──────── MATERIAL PROVIDED

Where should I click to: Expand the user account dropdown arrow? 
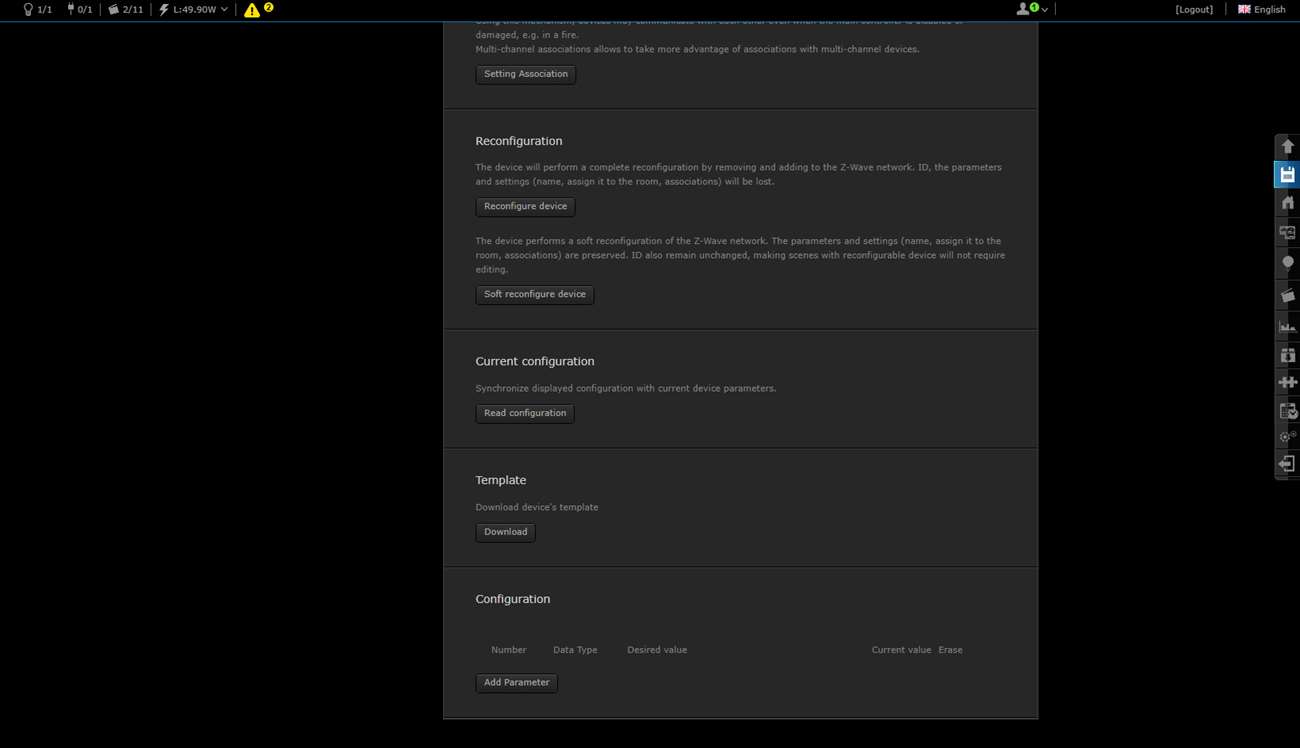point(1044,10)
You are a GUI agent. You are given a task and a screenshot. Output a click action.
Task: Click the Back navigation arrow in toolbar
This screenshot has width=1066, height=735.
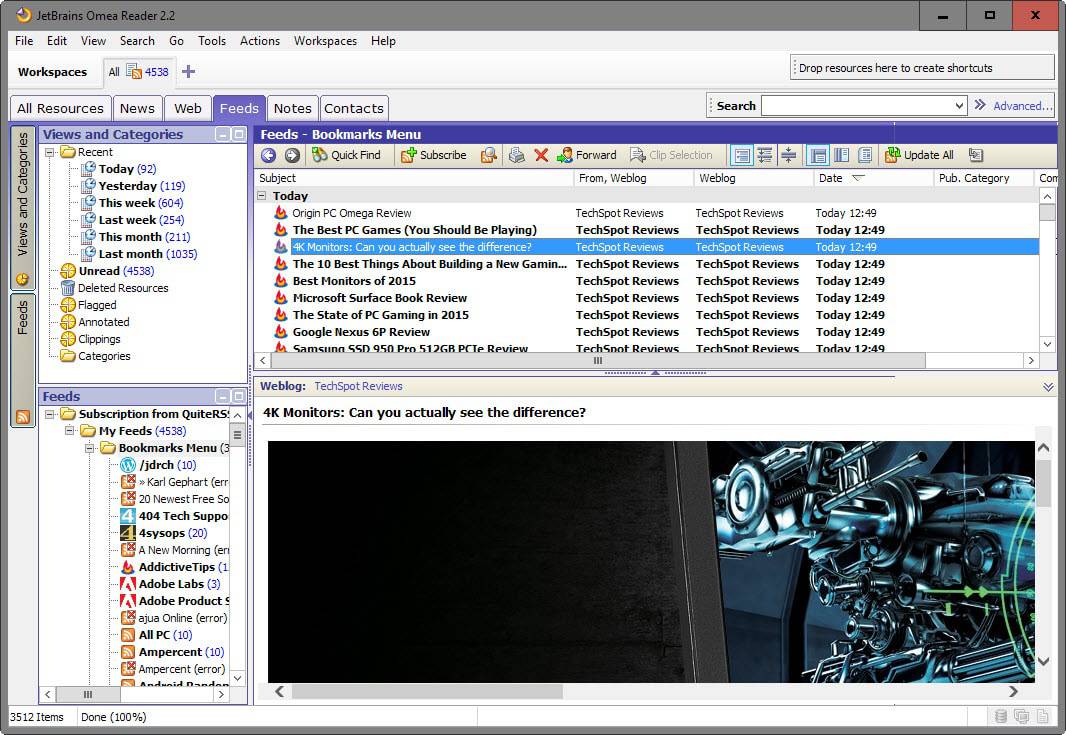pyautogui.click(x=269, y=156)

────────────────

• **YOUR INSTRUCTIONS**: When you reach a picture, pass over it; write out all other material exactly.

• **SOLUTION TO THIS EXERCISE**:
Where should I click to: Expand the user account dropdown arrow? 
point(1044,10)
You are a GUI agent. You are given a task and a screenshot. Output a click action.
Task: Click the Back navigation arrow in toolbar
This screenshot has width=1066, height=735.
pyautogui.click(x=269, y=156)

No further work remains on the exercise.